# Given request:
Rewrite the stretch from "The retainer end 158 includes" through "a single retainer." in the anchor component passage, putting "stowed position" wherever "forward position" occurs.

Anchor components 150 and 152 are positioned on the base member 112. Each anchor component 150, 152 has a respective pivot end 154, 156 and a respective retainer end 158, 160. Anchor component 150 is pivotable relative to the base member 112 between a forward position in which the retainer end 158 is spaced away from the anchor support surface 132 and an install position in which the retainer end 158 is positioned toward the anchor support surface 132. Likewise, anchor component 152 is pivotable relative to the base member 112 between a forward position in which the retainer end 160 is spaced away from the anchor support surface 134 and an install position in which the retainer end 160 is positioned toward the anchor support surface 134. In the install position contemplated for each illustrated anchor component, a back side of the anchor component seats against its adjacent anchor support surface.

The retainer end 158 includes one or more wall penetrating retainers 162 with wall penetrating extents that extend rearwardly such that when the anchor component 150 is in the forward position the curved wall penetrating retainer extends toward but not beyond the base surface 128 and when the anchor component is in the install position the curved wall penetrating retainer 162 extends beyond the base surface to enable wall penetration. Likewise, the retainer end 160 includes one or more similar curved wall penetrating retainers 166. While each anchor component is shown with two retainers, more than two retainers could be provided, as could a single retainer.

The wall penetrating extents of the retainers 162 and 166 have a primarily curved configuration (e.g., of an arcuate configuration similar to that described above), where the radius of curvature defined by the arcuate portions of the wall penetrating retainers have a center point that is proximate to the axial pivot point line or axis of each anchor component 150, 152. In this regard, in the illustrated embodiment each anchor component 150 and 152 is independently associated with the base member 112 and mounted thereto by respective pin and slot arrangements 167 and 169. The central portion 136 of the base member includes a pivot base 170 having a laterally extending slot 172, 174 on each side for receiving the pivot end of the respective anchor component 150, 152 and the slots interact with the anchor component pivot ends to define the pivot axis for each anchor component. The radius of curvature of the anchor component retainers may be substantially centered in the respective slot 172 or 174. This geometry minimizes the energy and force required to insert the retainer into the wall, and minimizes damage to the wall and results in small wall surface perforations when the anchor component is removed. Pins (not shown) may be included to retain the anchor components on the base.

# Provided material:
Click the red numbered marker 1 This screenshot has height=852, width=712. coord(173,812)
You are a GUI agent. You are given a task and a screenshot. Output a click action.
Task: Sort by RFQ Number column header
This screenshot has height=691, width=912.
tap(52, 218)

# Result:
The retainer end 158 includes one or more wall penetrating retainers 162 with wall penetrating extents that extend rearwardly such that when the anchor component 150 is in the stowed position the curved wall penetrating retainer extends toward but not beyond the base surface 128 and when the anchor component is in the install position the curved wall penetrating retainer 162 extends beyond the base surface to enable wall penetration. Likewise, the retainer end 160 includes one or more similar curved wall penetrating retainers 166. While each anchor component is shown with two retainers, more than two retainers could be provided, as could a single retainer.